Once the line containing "Instruction: Click Brokers" is located, output it and every line after it through the end of the records, exactly as written and nothing else.
※ ※ ※
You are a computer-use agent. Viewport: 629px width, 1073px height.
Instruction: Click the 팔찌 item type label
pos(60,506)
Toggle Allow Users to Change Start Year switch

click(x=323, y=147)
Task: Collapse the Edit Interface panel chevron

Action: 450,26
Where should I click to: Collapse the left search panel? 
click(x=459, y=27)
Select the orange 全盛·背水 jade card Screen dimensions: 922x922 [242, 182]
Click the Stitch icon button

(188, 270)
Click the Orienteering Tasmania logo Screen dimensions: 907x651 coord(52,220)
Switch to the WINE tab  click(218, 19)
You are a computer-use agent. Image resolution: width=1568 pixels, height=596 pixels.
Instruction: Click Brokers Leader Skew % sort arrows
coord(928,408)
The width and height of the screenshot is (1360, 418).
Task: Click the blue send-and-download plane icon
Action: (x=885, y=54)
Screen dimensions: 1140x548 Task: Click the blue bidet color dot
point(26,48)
※ ※ ※
▶ TASK RESULT:
Instruction: Click Brokers Leader Skew % sort arrows
coord(928,408)
The width and height of the screenshot is (1360, 418).
Task: Click the blue send-and-download plane icon
Action: (x=885, y=54)
Screen dimensions: 1140x548 Task: Click the blue bidet color dot
point(26,48)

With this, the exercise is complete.